Geleneksel olarak yıl sonunda İran-Azerbaycan sınırında, her zaman sadece teknik nitelikte olmayan çeşitli faktörler ve koşullar nedeniyle kilometrelerce uzayan kuyruklar oluşmaktadır. Geçtiğimiz yıl durumun ciddiyeti, İran’ın Moskova Büyükelçisi Kazem Celali’nin özel bir açıklama yapmasını zorunlu kıldı: “Değerli kamyon şoförlerimizin Astara sınır kapısından Azerbaycan’a ve oradan Rusya’ya mal taşırken karşılaştıkları tüm sorun ve zorlukların farkındayız… Bu konuyu prensip olarak her yıl kontrol altında tutuyoruz. Kasım ve Aralık aylarında bu tür ciddi zorluklarla karşılaşıyoruz… Sorunun çözümü öncelikle İran ve Azerbaycan’ın ilgili kurumlarının etkileşimine bağlıdır… Durumu sürekli izliyoruz. Şoförlerden gelen şikayetler, protestolar, kuyrukta bazılarına öncelik tanındığı iddiaları ve devlet yetkisinin kötüye kullanıldığına dair şüpheler bana ulaştı… Komşu Azerbaycan’ın bu sorunun çözümünde daha fazla iş birliği yapabileceğini anlıyorum ancak Astara’daki gümrük organlarımızın da konuya daha ciddi yaklaşması gerekiyor… Alternatif rotaları değerlendirmek çok önemli. Hazar Denizi’ndeki ticaret filomuzu güçlendirmemiz ve transit geçişi hızlandırmak için başka yollar aramamız gerekiyor.”
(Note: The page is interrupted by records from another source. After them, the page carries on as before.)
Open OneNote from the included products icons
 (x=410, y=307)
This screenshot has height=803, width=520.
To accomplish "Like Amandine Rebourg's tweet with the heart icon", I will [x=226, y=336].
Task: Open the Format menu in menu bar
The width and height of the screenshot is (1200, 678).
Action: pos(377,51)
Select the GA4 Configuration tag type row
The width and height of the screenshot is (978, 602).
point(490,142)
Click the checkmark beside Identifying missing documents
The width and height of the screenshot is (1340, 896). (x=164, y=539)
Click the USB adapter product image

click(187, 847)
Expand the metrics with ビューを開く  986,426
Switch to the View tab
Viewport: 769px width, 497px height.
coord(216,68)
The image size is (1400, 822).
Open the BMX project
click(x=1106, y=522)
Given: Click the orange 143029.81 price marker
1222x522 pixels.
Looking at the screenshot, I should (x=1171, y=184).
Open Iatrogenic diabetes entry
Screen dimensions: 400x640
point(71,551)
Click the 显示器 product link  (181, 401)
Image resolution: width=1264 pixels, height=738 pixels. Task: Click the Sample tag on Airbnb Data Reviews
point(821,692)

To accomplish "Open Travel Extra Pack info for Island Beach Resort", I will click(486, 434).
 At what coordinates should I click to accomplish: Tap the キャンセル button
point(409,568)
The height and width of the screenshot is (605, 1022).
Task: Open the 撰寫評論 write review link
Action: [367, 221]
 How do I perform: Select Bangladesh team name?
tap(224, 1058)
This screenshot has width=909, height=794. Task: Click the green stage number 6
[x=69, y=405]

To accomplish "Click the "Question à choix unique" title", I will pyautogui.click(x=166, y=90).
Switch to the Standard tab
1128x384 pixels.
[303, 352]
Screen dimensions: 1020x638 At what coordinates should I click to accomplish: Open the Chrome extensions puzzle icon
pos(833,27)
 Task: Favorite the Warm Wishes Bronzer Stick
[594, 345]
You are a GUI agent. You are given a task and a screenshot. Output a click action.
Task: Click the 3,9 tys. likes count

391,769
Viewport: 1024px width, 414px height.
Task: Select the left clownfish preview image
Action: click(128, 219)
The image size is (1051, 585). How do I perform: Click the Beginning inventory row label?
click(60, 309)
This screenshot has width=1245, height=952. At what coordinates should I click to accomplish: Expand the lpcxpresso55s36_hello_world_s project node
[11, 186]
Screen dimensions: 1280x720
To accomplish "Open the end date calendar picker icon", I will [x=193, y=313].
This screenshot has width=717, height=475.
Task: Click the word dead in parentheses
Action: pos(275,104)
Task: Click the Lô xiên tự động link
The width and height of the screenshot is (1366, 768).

Aynı zamanda komşu ülkelerin, kamyonlar için prosedürlerin basitleştirilmesi ve gecikmelerin azaltılması dahil olmak üzere yük akışını artıracak adımlar konusunda mutabık kaldığı bildirilmektedir. İran’ın Bakü Büyükelçisi Mücteba Demirçilu, Astara gümrük noktasını ziyaret ederek yerel gümrük yetkilileriyle bir araya geldi. Kamyon geçişlerinin optimize edilmesi ve hızlandırılmasına yönelik önlemler ayrıntılı olarak ele alındı; ihracat yükleri için bekleme sürelerinin azaltılması dahil ilgili anlaşmalara varıldı. Yetkililere göre, kararlaştırılan önlemler özellikle yoğun dönemlerde kesintisiz ve daha verimli sınır ötesi taşımacılık sağlamak açısından büyük önem taşıyor.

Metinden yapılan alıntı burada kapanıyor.